La ordenanza que regulará la futura Zona de Bajas Emisiones (ZBE) de Alcorcón ha recibido este jueves el visto bueno inicial en el Pleno municipal gracias al voto de calidad de la alcaldesa, Candelaria Testa, después de un intenso enfrentamiento entre el Gobierno local y los grupos de la oposición sobre el alcance de las restricciones al tráfico.
La concejala de Transición Ecológica, Trinidad Castillo, defendió la propuesta asegurando que el diseño de la ZBE se basa en informes técnicos relacionados con movilidad, contaminación atmosférica y niveles de ruido. Además, insistió en que las limitaciones previstas tendrán un impacto reducido, ya que únicamente afectarán a vehículos sin distintivo ambiental cuyos propietarios no residan en la ciudad.
“Solamente afecta al 2,5% del parque circulante total. Por eso es una medida totalmente proporcionada”, afirmó Castillo durante su intervención.
Vox pide su retirada y PP la eliminará si gobierna
Desde Vox, su portavoz Pedro Moreno cargó duramente contra la iniciativa municipal, a la que calificó de “ingeniería social”, y sostuvo que perjudicará especialmente a trabajadores, autónomos y familias que disponen de vehículos antiguos. La formación reclamó la retirada íntegra de la ordenanza y rechazó cualquier posibilidad de reforma parcial.
El Partido Popular también mostró su rechazo al texto planteado por el Ejecutivo local. El concejal Luis Saceda argumentó que el modelo impulsado por el Gobierno municipal resulta excesivamente restrictivo y puede tener consecuencias negativas para el comercio y la movilidad vecinal.
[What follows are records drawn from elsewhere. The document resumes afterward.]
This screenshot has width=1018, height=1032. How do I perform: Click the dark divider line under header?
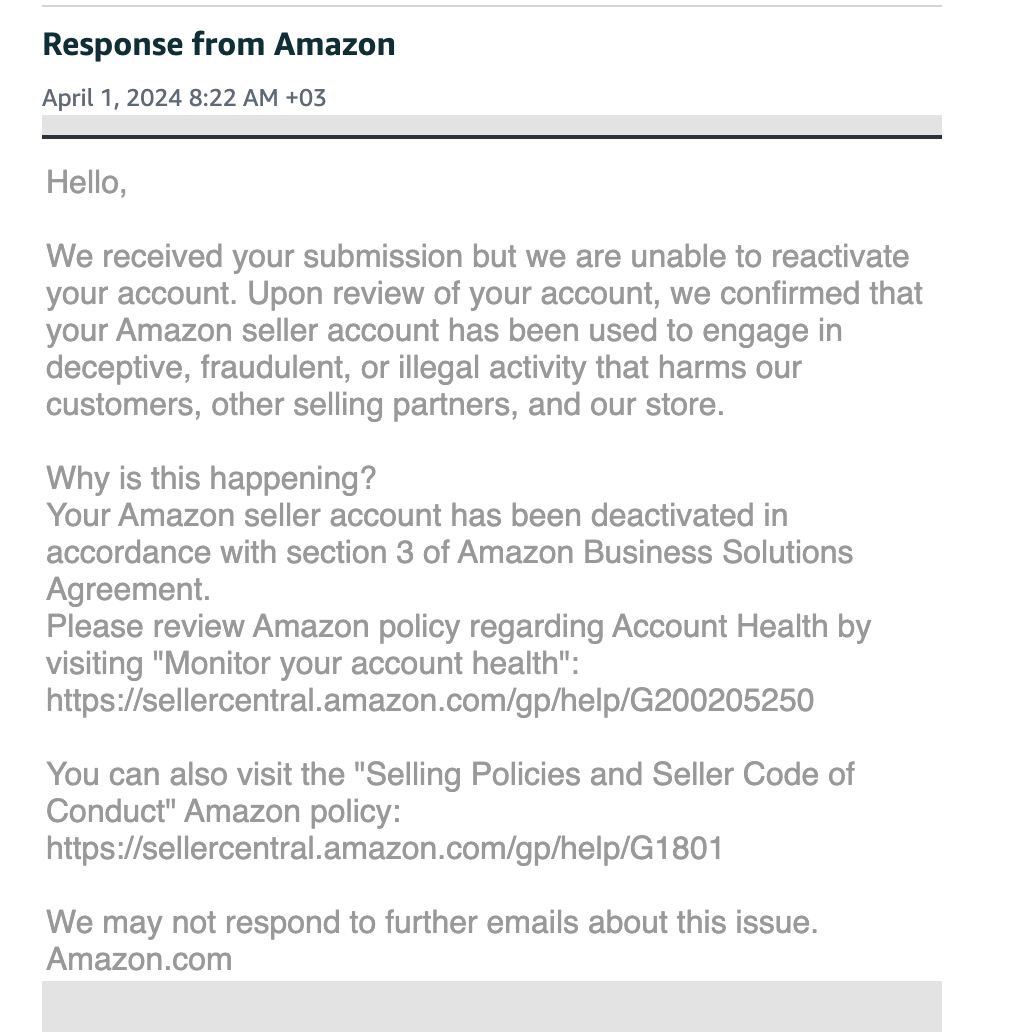pyautogui.click(x=492, y=137)
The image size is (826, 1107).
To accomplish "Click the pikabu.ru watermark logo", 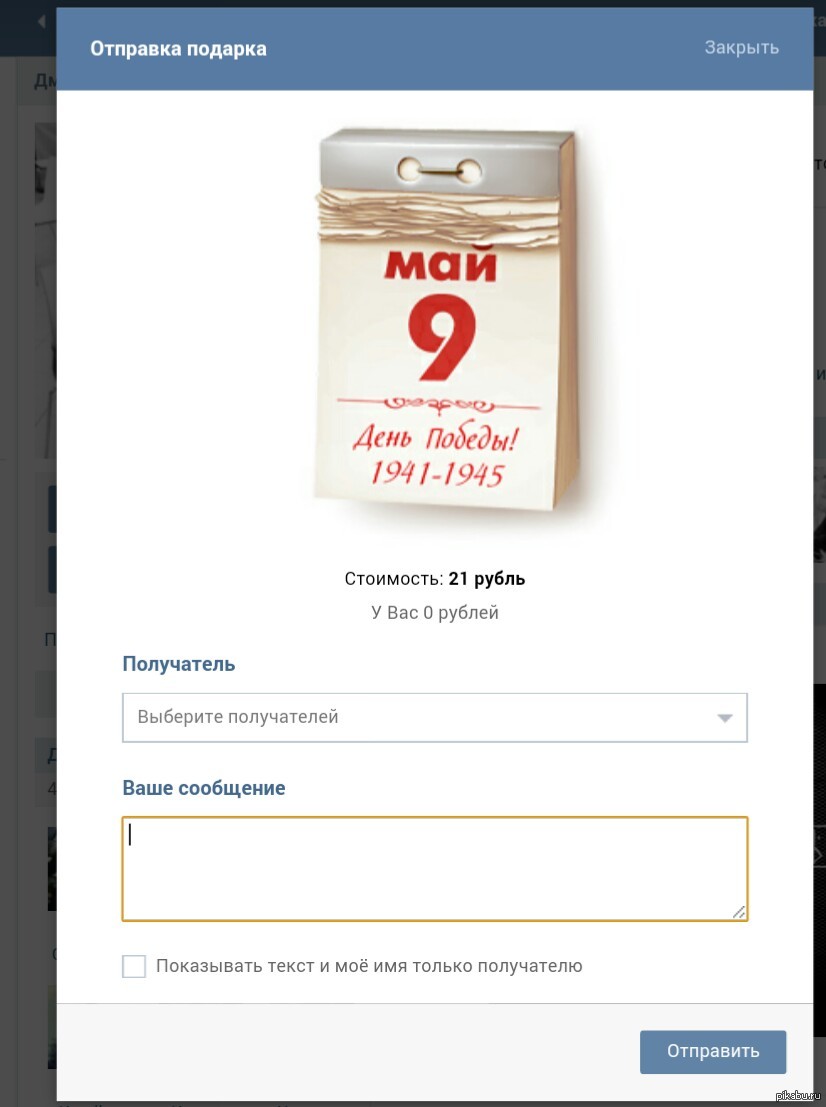I will (798, 1096).
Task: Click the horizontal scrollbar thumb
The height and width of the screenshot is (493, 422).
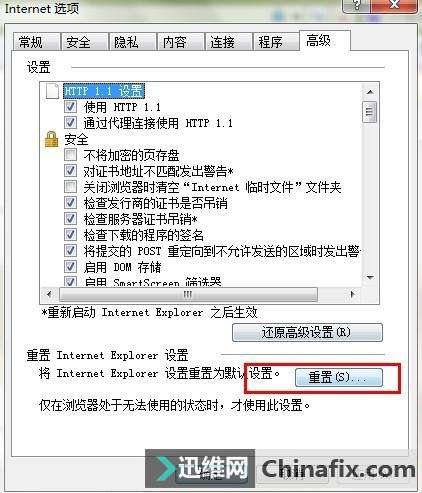Action: [x=188, y=294]
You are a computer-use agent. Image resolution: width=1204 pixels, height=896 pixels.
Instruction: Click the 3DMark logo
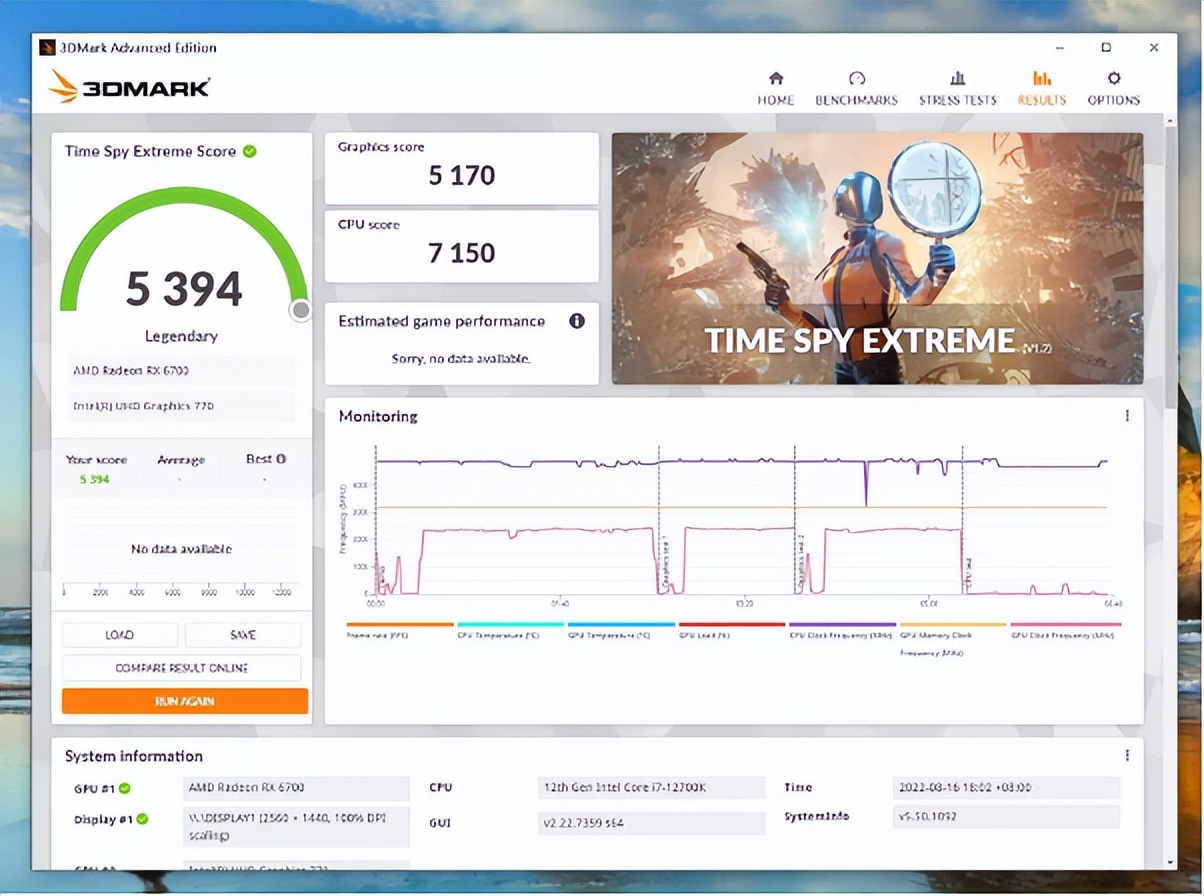130,87
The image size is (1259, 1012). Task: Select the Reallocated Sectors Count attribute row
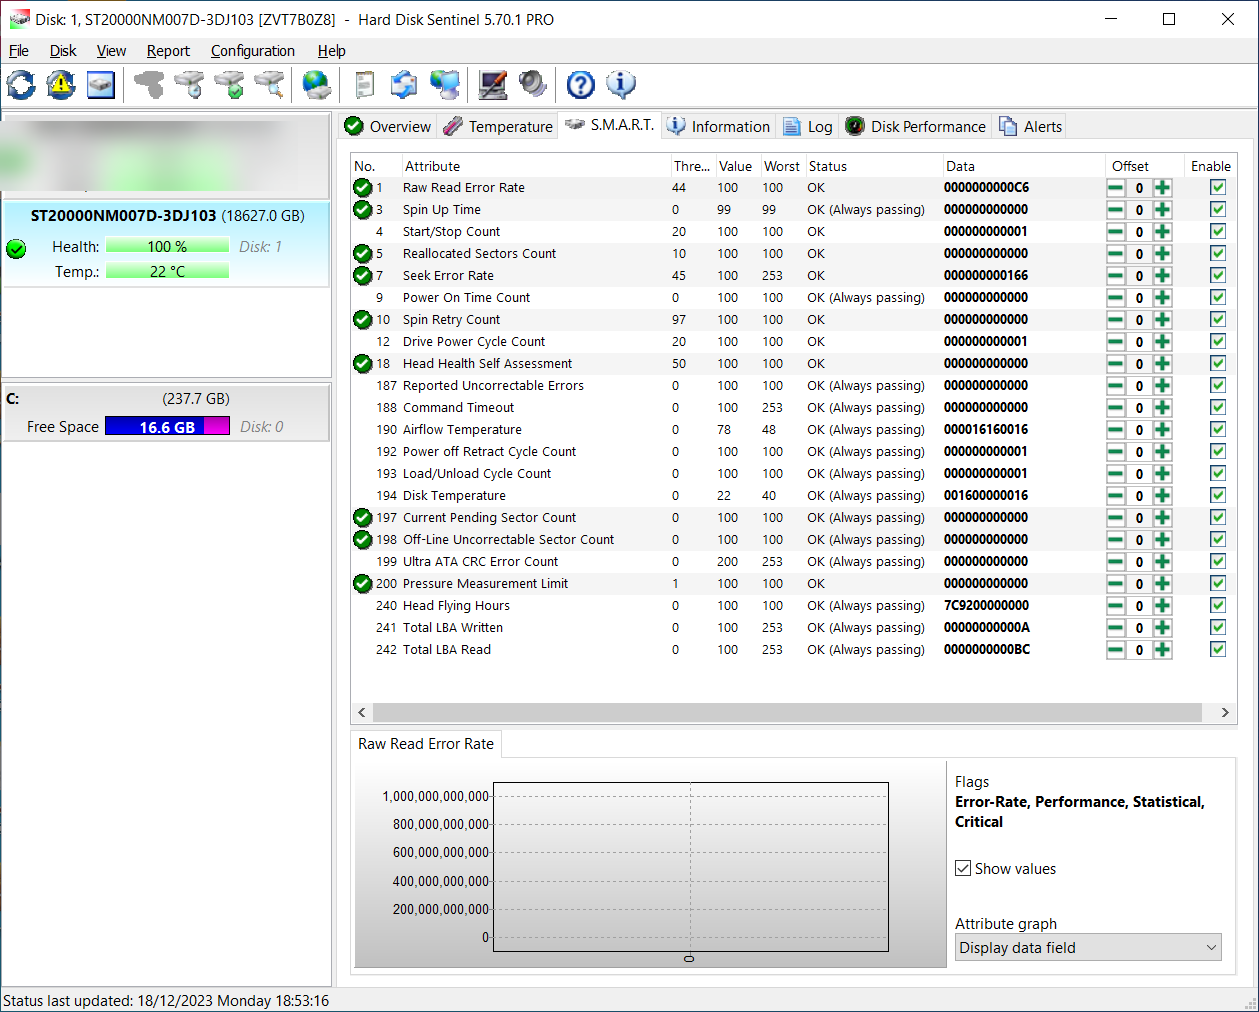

No obstante, reconoció que la normativa estatal obliga a las ciudades de más de 50.000 habitantes a implantar este tipo de zonas para no perder determinadas ayudas y financiación europea.
“Nosotros lo que pedimos es que se establezca con mesura y de forma proporcional”, señaló Saceda, quien añadió que, si la legislación cambia y el PP gobierna en el futuro, eliminarán la ZBE.
Los populares reclamaron además ampliar las excepciones para residentes, autónomos, trabajadores y usuarios de servicios públicos, así como aplazar la aplicación efectiva de las restricciones hasta el año 2030. Durante el debate, también acusaron al Ejecutivo de querer introducir en el futuro medidas de estacionamiento regulado.
La alernativa menos dañina
En respuesta, Castillo aseguró que la propuesta presentada es la alternativa “que menos daño puede hacer” a la ciudadanía tras estudiar diferentes opciones, y defendió que el modelo evita aplicar limitaciones más severas sobre los vecinos residentes.
La edil destacó igualmente que la ordenanza contempla múltiples excepciones para facilitar el acceso a personas procedentes de otros municipios que necesiten desplazarse a Alcorcón por motivos laborales, sanitarios o personales.
La alcaldesa cerró el debate acusando al PP de generar alarma entre la población mediante interpretaciones “falsas” sobre el contenido de la normativa. “El Partido Popular habla, confunde y miente”, afirmó Testa, quien negó que el texto incluya un sistema de estacionamiento regulado.
Además, avanzó que el Ayuntamiento mantendrá las líneas de ayudas ya existentes para fomentar la transición energética, tanto en instalaciones fotovoltaicas y sistemas de calefacción como en la compra de vehículos eléctricos.